**WHAT THE TASK ASKS**
Set out the records below as a numbered list, one line per item, skipping any blank lines. Leave the pictures out of your answer.

(Collection entries)
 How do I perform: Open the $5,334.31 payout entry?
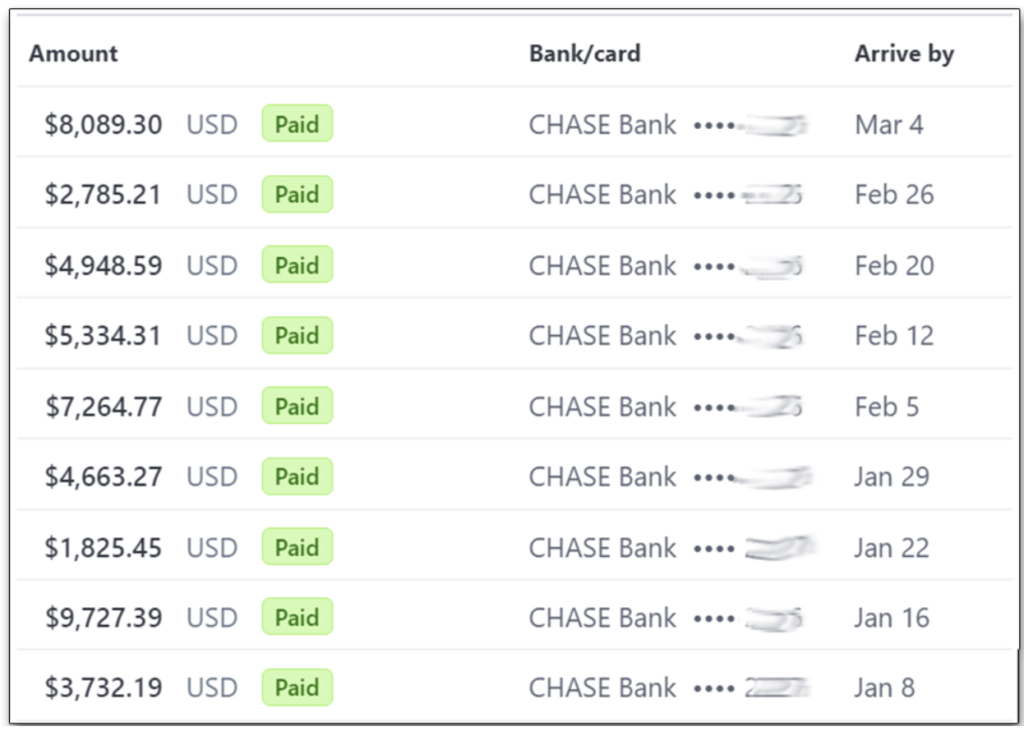coord(103,336)
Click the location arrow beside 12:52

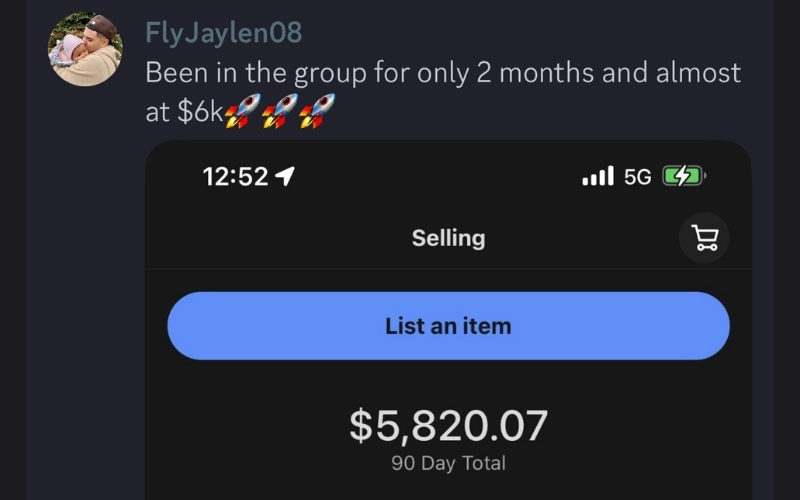[285, 177]
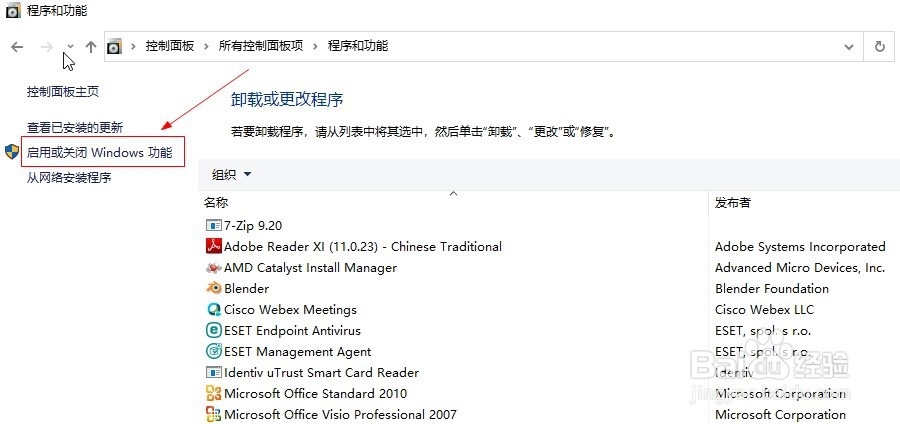Open the recent locations chevron
Screen dimensions: 900x424
(x=70, y=47)
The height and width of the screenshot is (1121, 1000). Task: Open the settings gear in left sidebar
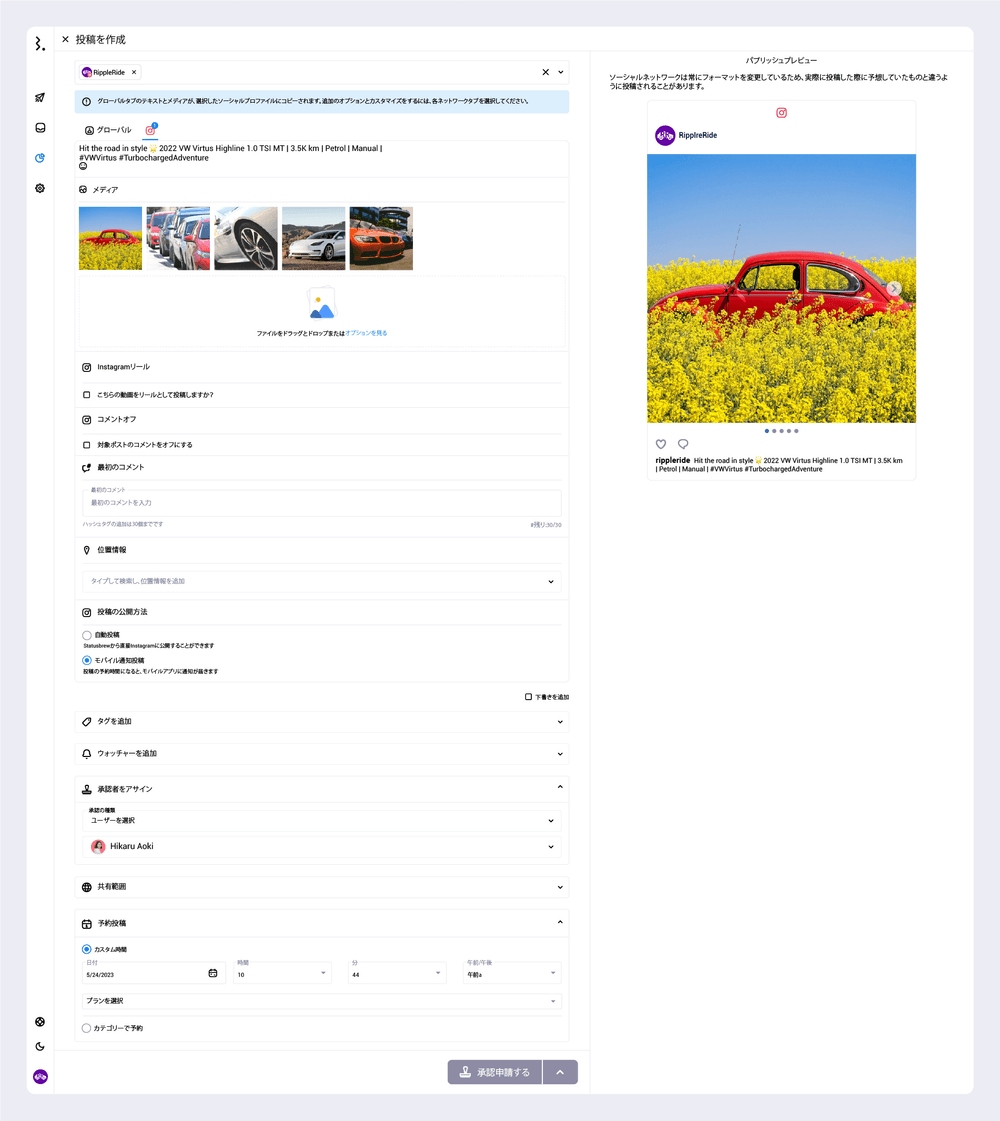[x=40, y=188]
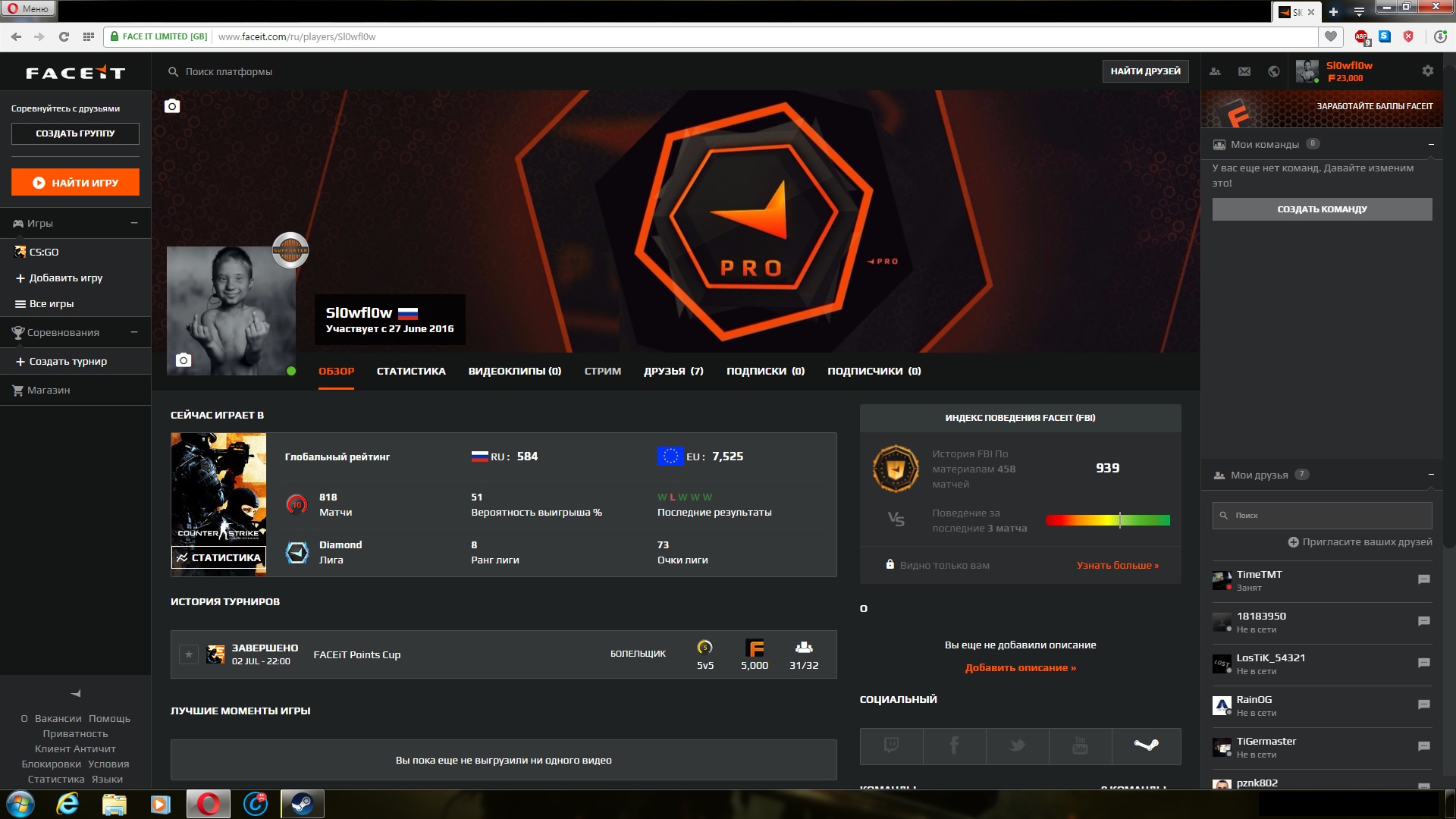This screenshot has width=1456, height=819.
Task: Collapse the sidebar with the arrow icon
Action: (x=76, y=693)
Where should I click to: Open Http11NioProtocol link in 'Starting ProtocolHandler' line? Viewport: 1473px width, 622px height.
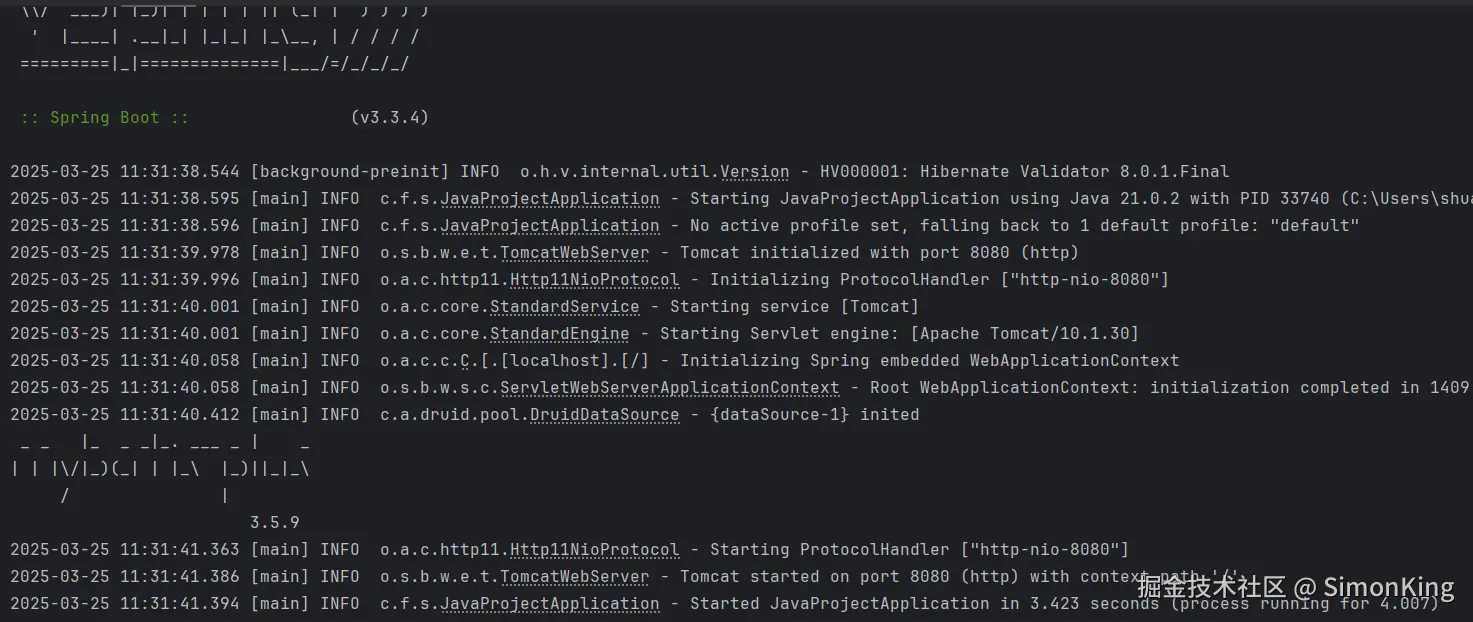595,550
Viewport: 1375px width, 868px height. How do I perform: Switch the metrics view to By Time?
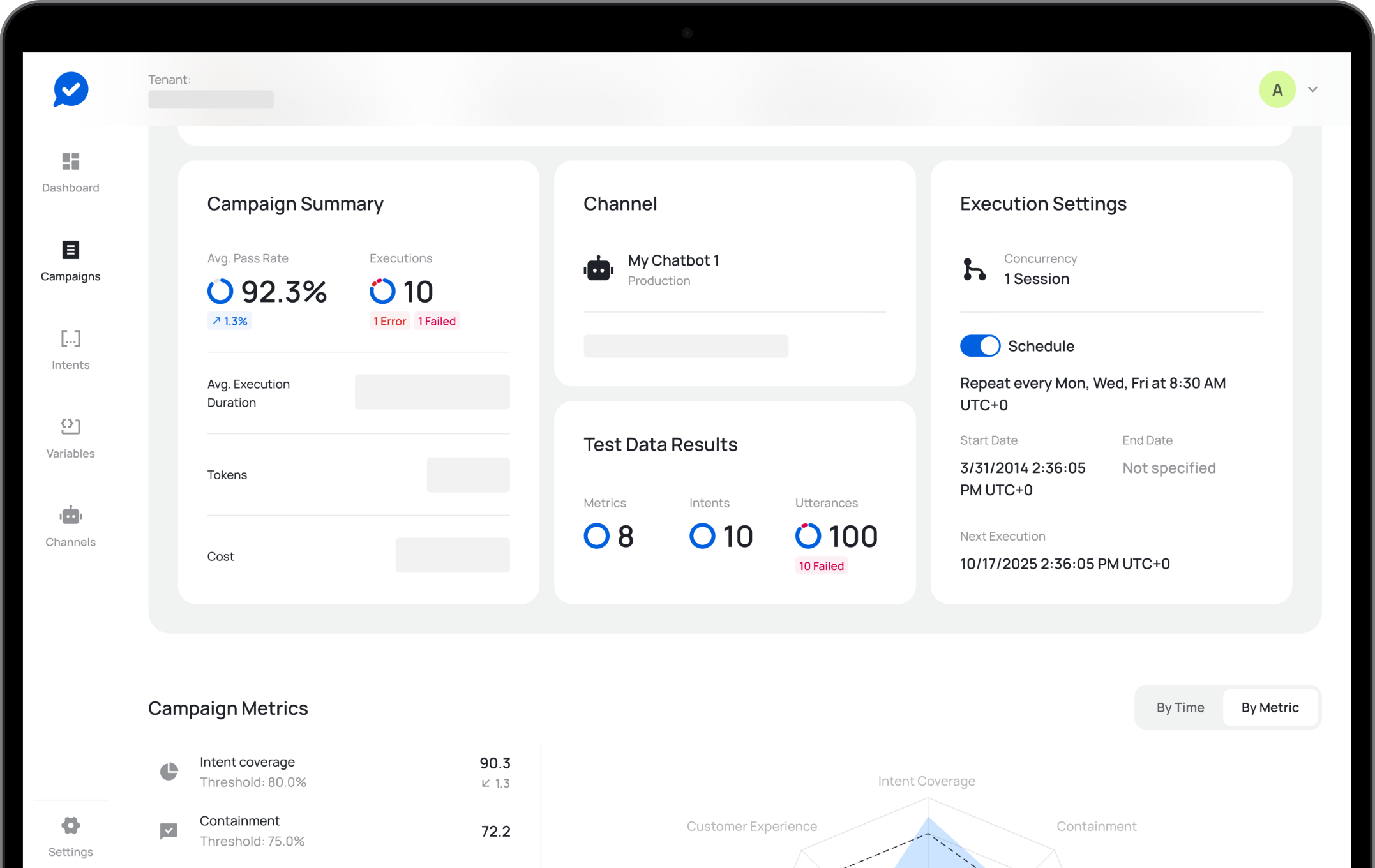[1180, 707]
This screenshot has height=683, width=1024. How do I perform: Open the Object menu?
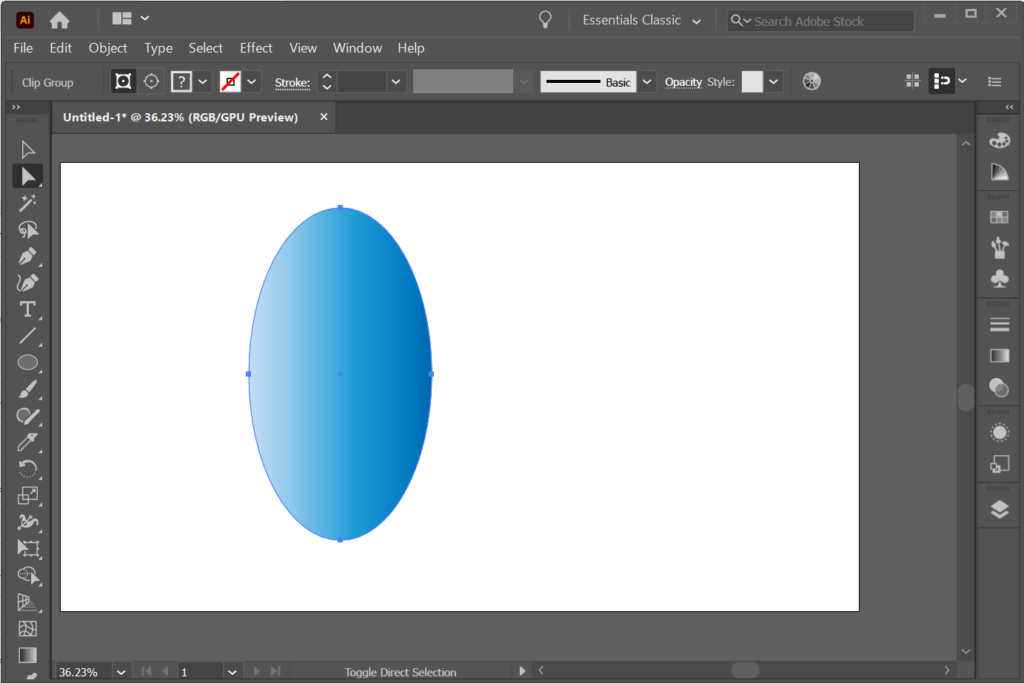tap(107, 47)
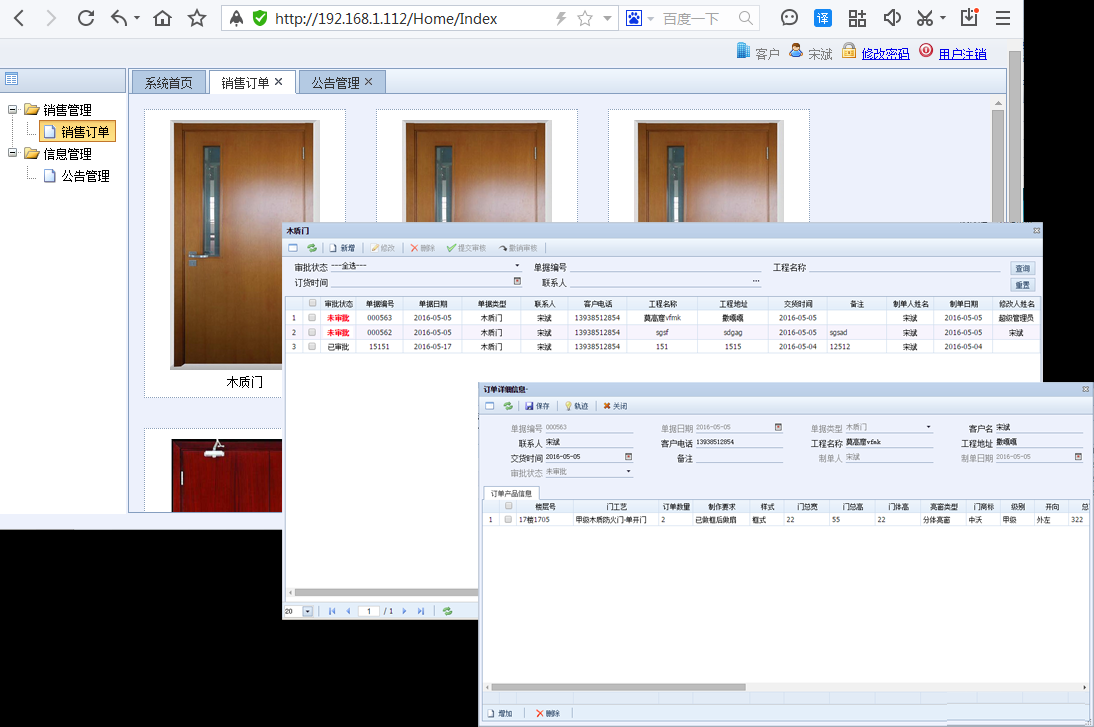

**RESPONSE FOR THIS EXERCISE**
1.  How do I perform: Open the $5,334.31 payout entry?
2. coord(103,336)
3. Click the location arrow beside 12:52
4. [285, 177]
5. Open the recent locations chevron
6. Screen dimensions: 900x424
7. (x=70, y=47)
8. The height and width of the screenshot is (1121, 1000). Task: Open the settings gear in left sidebar
9. [x=40, y=188]
10. This screenshot has width=1456, height=819.
11. Task: Collapse the sidebar with the arrow icon
12. Action: (x=76, y=693)
13. Where should I click to: Open Http11NioProtocol link in 'Starting ProtocolHandler' line? Viewport: 1473px width, 622px height.
14. 595,550
15. Viewport: 1375px width, 868px height. How do I perform: Switch the metrics view to By Time?
16. [1180, 707]
17. This screenshot has height=683, width=1024. How do I perform: Open the Object menu?
18. tap(107, 47)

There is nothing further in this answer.